Aim of the exercise => Would you return the complete listing below word for word?

Records for processing =>
# # # # # # #
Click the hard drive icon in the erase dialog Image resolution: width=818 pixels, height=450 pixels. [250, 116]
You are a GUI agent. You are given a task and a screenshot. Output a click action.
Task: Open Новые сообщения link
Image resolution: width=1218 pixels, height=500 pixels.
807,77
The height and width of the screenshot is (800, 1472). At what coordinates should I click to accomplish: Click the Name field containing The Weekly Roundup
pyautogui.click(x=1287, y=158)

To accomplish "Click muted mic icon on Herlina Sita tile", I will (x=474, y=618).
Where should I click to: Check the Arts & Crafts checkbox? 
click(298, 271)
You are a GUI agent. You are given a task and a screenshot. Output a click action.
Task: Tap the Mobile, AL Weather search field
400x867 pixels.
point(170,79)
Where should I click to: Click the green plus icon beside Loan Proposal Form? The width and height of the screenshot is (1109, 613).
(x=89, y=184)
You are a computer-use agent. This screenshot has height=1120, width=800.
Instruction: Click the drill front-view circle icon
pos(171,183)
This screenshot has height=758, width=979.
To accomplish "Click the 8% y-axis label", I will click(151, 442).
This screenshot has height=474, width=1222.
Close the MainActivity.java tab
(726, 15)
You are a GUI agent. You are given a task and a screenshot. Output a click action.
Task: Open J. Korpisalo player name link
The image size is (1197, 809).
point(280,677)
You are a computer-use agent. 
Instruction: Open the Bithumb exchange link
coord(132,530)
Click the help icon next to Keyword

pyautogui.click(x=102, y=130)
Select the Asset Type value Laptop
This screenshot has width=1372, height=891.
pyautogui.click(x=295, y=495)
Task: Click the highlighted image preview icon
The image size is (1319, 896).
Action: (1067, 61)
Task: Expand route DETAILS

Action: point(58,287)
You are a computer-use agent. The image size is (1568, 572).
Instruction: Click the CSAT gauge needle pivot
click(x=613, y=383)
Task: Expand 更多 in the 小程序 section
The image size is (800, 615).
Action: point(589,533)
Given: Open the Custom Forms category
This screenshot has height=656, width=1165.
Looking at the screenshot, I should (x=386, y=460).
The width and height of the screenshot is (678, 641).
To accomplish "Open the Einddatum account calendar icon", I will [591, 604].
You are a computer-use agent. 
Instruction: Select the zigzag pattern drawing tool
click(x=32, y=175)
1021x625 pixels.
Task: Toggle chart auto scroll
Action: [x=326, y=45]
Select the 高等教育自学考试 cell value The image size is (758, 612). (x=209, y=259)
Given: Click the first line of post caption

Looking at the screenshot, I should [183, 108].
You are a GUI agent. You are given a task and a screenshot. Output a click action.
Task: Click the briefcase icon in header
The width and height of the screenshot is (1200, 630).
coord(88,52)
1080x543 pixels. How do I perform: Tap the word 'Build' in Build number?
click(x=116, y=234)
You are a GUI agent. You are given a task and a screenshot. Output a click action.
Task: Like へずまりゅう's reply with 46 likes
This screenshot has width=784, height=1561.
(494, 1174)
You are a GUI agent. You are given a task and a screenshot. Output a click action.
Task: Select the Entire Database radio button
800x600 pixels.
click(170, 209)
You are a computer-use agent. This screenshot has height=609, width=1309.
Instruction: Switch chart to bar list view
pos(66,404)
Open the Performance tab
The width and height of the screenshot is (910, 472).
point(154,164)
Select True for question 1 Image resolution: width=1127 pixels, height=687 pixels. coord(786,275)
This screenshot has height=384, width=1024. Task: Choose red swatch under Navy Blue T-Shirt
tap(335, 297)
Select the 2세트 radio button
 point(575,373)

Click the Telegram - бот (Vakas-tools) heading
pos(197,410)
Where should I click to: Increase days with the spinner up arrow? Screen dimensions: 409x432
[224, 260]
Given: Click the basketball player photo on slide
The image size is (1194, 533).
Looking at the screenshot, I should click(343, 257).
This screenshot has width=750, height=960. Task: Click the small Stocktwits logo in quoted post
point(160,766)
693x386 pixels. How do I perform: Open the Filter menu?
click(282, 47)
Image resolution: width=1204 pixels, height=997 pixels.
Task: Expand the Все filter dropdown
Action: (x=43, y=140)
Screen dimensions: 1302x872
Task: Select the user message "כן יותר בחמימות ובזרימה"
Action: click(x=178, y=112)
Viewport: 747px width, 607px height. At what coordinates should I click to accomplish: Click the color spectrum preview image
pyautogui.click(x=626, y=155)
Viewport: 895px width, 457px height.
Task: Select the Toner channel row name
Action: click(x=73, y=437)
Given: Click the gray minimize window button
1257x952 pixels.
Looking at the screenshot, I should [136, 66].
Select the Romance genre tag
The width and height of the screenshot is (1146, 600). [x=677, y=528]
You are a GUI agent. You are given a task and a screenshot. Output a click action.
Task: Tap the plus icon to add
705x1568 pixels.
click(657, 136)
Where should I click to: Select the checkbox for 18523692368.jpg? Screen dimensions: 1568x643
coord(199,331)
# # # # # # #
Response to this task =>
Click the hard drive icon in the erase dialog Image resolution: width=818 pixels, height=450 pixels. [250, 116]
You are a GUI agent. You are given a task and a screenshot. Output a click action.
Task: Open Новые сообщения link
Image resolution: width=1218 pixels, height=500 pixels.
807,77
The height and width of the screenshot is (800, 1472). At what coordinates should I click to accomplish: Click the Name field containing The Weekly Roundup
pyautogui.click(x=1287, y=158)

To accomplish "Click muted mic icon on Herlina Sita tile", I will (x=474, y=618).
Where should I click to: Check the Arts & Crafts checkbox? 
click(298, 271)
You are a GUI agent. You are given a task and a screenshot. Output a click action.
Task: Tap the Mobile, AL Weather search field
400x867 pixels.
point(170,79)
Where should I click to: Click the green plus icon beside Loan Proposal Form? The width and height of the screenshot is (1109, 613).
(x=89, y=184)
You are a computer-use agent. This screenshot has height=1120, width=800.
Instruction: Click the drill front-view circle icon
pos(171,183)
This screenshot has height=758, width=979.
To accomplish "Click the 8% y-axis label", I will click(151, 442).
This screenshot has height=474, width=1222.
Close the MainActivity.java tab
(726, 15)
You are a GUI agent. You are given a task and a screenshot. Output a click action.
Task: Open J. Korpisalo player name link
The image size is (1197, 809).
point(280,677)
You are a computer-use agent. 
Instruction: Open the Bithumb exchange link
coord(132,530)
Click the help icon next to Keyword

pyautogui.click(x=102, y=130)
Select the Asset Type value Laptop
This screenshot has width=1372, height=891.
pyautogui.click(x=295, y=495)
Task: Click the highlighted image preview icon
The image size is (1319, 896).
Action: (1067, 61)
Task: Expand route DETAILS

Action: point(58,287)
You are a computer-use agent. The image size is (1568, 572).
Instruction: Click the CSAT gauge needle pivot
click(x=613, y=383)
Task: Expand 更多 in the 小程序 section
The image size is (800, 615).
Action: point(589,533)
Given: Open the Custom Forms category
This screenshot has height=656, width=1165.
Looking at the screenshot, I should (x=386, y=460).
The width and height of the screenshot is (678, 641).
To accomplish "Open the Einddatum account calendar icon", I will [591, 604].
You are a computer-use agent. 
Instruction: Select the zigzag pattern drawing tool
click(x=32, y=175)
1021x625 pixels.
Task: Toggle chart auto scroll
Action: [x=326, y=45]
Select the 高等教育自学考试 cell value The image size is (758, 612). (x=209, y=259)
Given: Click the first line of post caption

Looking at the screenshot, I should [183, 108].
You are a GUI agent. You are given a task and a screenshot. Output a click action.
Task: Click the briefcase icon in header
The width and height of the screenshot is (1200, 630).
coord(88,52)
1080x543 pixels. How do I perform: Tap the word 'Build' in Build number?
click(x=116, y=234)
You are a GUI agent. You are given a task and a screenshot. Output a click action.
Task: Like へずまりゅう's reply with 46 likes
This screenshot has width=784, height=1561.
(494, 1174)
You are a GUI agent. You are given a task and a screenshot. Output a click action.
Task: Select the Entire Database radio button
800x600 pixels.
click(170, 209)
You are a computer-use agent. This screenshot has height=609, width=1309.
Instruction: Switch chart to bar list view
pos(66,404)
Open the Performance tab
The width and height of the screenshot is (910, 472).
point(154,164)
Select True for question 1 Image resolution: width=1127 pixels, height=687 pixels. coord(786,275)
This screenshot has height=384, width=1024. Task: Choose red swatch under Navy Blue T-Shirt
tap(335, 297)
Select the 2세트 radio button
 point(575,373)

Click the Telegram - бот (Vakas-tools) heading
pos(197,410)
Where should I click to: Increase days with the spinner up arrow? Screen dimensions: 409x432
[224, 260]
Given: Click the basketball player photo on slide
The image size is (1194, 533).
Looking at the screenshot, I should click(343, 257).
This screenshot has width=750, height=960. Task: Click the small Stocktwits logo in quoted post
point(160,766)
693x386 pixels. How do I perform: Open the Filter menu?
click(282, 47)
Image resolution: width=1204 pixels, height=997 pixels.
Task: Expand the Все filter dropdown
Action: (x=43, y=140)
Screen dimensions: 1302x872
Task: Select the user message "כן יותר בחמימות ובזרימה"
Action: click(x=178, y=112)
Viewport: 747px width, 607px height. At what coordinates should I click to accomplish: Click the color spectrum preview image
pyautogui.click(x=626, y=155)
Viewport: 895px width, 457px height.
Task: Select the Toner channel row name
Action: click(x=73, y=437)
Given: Click the gray minimize window button
1257x952 pixels.
Looking at the screenshot, I should [136, 66].
Select the Romance genre tag
The width and height of the screenshot is (1146, 600). [x=677, y=528]
You are a GUI agent. You are given a task and a screenshot. Output a click action.
Task: Tap the plus icon to add
705x1568 pixels.
click(657, 136)
Where should I click to: Select the checkbox for 18523692368.jpg? Screen dimensions: 1568x643
coord(199,331)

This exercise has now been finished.